TRECHO SELECIONADO:
Em Curuguaty, num despejo de terras ocupadas pelos “carperos” (os sem-terra daquí), houve dezenas de mortes de ambos os lados. Lugo e seu ministro do Interior, o belicoso senador Carlos Filizzola, foram avisados de que havia uma emboscada pronta para as forças militares. Com a empáfia e a absoluta irresponsabilidade que os caracterizaram do primeiro ao último dia, e fiéis aos amigos que manejam o MST daqui e infernizam a vida de nossos produtores rurais (entre os quais os 350 mil brasileiros que aqui plantam, colhem e vivem, nossos irmãos “brasiguayos”), ambos ordenaram a ação que se tornou uma tragédia na história de nosso país. Poderia citar, também, o EPP (Exército do Povo Paraguaio), guerrilha formada por terroristas intimamente ligados a Lugo em seus tempos no bispado de San Pedro. Jamais as forças de segurança puderam fazer nada contra eles. Mapeados, identificados, monitorados e livres! Lugo se manteve fiel aos bandidos pelos quais mostra clara e pública afeição. Como o respeitado Belaúnde Terry, no Peru, que permitiu com seu “democratismo” o crescimento do terror representado pelo Sendero Luminoso de Abimael Guzmán, o nada respeitável Lugo é o pai e a mãe do EPP.

Um hiato na história

Fernando Lugo foi um acidente em nossa história. Necessário, mas sofrido. Seus defeitos superaram suas virtudes. Aqueles eram muitos, essas muito poucas. Nós que nele votamos, sequiosos de um Estadista, nos deparamos com um sibarita. Seu legado é de decepção e fracasso. Não choraram por ele dentro de nossas fronteiras, e os que o defendem fora delas o fazem muito mais pensando no que lhes pode ocorrer do que por solidariedade ao desfrutável governante e desprezível homúnculo que cai.

MATERIAL:
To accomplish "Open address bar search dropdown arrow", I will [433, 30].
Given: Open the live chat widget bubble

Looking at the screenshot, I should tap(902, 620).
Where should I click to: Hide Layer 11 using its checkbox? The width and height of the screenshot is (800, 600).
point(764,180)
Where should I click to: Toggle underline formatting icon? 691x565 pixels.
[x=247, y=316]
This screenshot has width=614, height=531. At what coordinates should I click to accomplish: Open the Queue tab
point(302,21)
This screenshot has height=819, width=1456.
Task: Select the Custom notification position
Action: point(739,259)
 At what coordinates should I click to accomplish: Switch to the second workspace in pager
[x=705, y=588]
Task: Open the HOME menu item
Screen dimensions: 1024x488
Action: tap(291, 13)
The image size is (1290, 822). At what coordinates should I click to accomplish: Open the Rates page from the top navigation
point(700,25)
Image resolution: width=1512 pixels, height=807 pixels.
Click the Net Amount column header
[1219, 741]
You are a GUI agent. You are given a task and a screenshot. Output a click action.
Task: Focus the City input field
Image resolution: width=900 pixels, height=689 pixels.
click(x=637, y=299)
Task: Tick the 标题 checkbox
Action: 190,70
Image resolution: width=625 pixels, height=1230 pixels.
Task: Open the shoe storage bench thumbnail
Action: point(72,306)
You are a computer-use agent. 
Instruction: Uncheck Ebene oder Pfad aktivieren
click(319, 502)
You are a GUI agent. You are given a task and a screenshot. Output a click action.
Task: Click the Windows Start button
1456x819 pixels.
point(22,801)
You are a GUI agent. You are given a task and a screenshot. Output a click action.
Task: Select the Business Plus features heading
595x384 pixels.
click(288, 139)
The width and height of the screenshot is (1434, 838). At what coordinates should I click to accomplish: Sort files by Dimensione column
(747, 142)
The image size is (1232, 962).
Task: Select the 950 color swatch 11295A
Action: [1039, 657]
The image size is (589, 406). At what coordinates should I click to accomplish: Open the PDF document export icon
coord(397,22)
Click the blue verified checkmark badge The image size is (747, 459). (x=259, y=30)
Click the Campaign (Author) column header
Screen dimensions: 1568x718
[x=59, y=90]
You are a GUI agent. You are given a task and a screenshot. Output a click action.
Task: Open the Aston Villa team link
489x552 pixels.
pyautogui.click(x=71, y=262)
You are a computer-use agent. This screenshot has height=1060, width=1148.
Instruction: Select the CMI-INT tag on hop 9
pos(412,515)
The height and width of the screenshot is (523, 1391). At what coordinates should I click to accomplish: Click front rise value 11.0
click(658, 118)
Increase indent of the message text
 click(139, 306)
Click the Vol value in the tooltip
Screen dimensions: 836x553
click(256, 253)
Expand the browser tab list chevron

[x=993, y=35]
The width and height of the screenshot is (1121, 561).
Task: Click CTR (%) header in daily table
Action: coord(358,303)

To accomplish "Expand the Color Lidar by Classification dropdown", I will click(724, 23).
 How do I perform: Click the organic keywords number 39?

PEDIDO:
Responda às perguntas sobre o texto a respeito de Fernando Lugo:
(a) Quantos brasileiros, segundo o texto, plantam, colhem e vivem no Paraguai?
(b) Quem era o ministro do Interior de Lugo?
(c) Como o texto descreve o legado de Lugo?
As entradas não são necessárias para esta atividade.

RESPOSTA DO EXERCÍCIO:
(a) 350 mil brasileiros.
(b) O senador Carlos Filizzola.
(c) Como um legado de decepção e fracasso.